Pixel coordinate grounding data:
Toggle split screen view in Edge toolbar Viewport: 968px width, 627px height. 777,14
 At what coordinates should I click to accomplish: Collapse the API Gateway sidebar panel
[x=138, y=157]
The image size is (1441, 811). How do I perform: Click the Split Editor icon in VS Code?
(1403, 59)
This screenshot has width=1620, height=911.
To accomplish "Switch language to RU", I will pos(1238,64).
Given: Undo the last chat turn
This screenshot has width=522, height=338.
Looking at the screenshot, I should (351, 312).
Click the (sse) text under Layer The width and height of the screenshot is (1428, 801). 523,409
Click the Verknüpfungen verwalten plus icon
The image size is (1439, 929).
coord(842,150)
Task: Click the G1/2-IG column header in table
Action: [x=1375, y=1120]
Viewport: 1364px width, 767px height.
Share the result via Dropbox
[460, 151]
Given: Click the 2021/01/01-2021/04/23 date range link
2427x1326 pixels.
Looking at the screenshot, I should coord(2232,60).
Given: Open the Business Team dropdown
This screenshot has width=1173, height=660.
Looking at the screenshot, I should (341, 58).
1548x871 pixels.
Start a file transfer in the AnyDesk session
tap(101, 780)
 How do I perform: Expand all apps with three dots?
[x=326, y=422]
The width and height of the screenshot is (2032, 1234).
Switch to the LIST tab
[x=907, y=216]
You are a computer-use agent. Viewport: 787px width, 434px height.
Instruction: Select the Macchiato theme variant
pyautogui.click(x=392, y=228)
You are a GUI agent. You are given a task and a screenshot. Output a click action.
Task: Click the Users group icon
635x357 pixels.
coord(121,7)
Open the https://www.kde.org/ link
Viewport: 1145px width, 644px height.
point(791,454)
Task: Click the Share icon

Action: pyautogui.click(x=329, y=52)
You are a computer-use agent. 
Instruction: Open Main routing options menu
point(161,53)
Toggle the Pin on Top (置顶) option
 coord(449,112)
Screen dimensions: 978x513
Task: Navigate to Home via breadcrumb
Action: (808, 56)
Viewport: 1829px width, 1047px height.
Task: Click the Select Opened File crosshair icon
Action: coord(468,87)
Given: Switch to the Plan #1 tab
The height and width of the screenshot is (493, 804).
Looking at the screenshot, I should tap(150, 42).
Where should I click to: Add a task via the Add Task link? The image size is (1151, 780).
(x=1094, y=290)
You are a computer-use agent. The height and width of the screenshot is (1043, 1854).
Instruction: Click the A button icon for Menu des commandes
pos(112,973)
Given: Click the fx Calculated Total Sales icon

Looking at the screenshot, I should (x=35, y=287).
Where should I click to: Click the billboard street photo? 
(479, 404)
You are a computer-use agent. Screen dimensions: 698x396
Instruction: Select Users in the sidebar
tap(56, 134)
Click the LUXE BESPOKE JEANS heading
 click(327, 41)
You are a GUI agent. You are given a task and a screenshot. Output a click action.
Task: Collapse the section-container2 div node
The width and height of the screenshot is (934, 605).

TASK REQUIREMENTS:
Extract each line from the entries above that contains the string "computer".

OUTPUT OF THE EXERCISE:
You are a computer-use agent. Viewport: 787px width, 434px height.
You are a computer-use agent. 
You are a computer-use agent. The height and width of the screenshot is (1043, 1854).
You are a computer-use agent. Screen dimensions: 698x396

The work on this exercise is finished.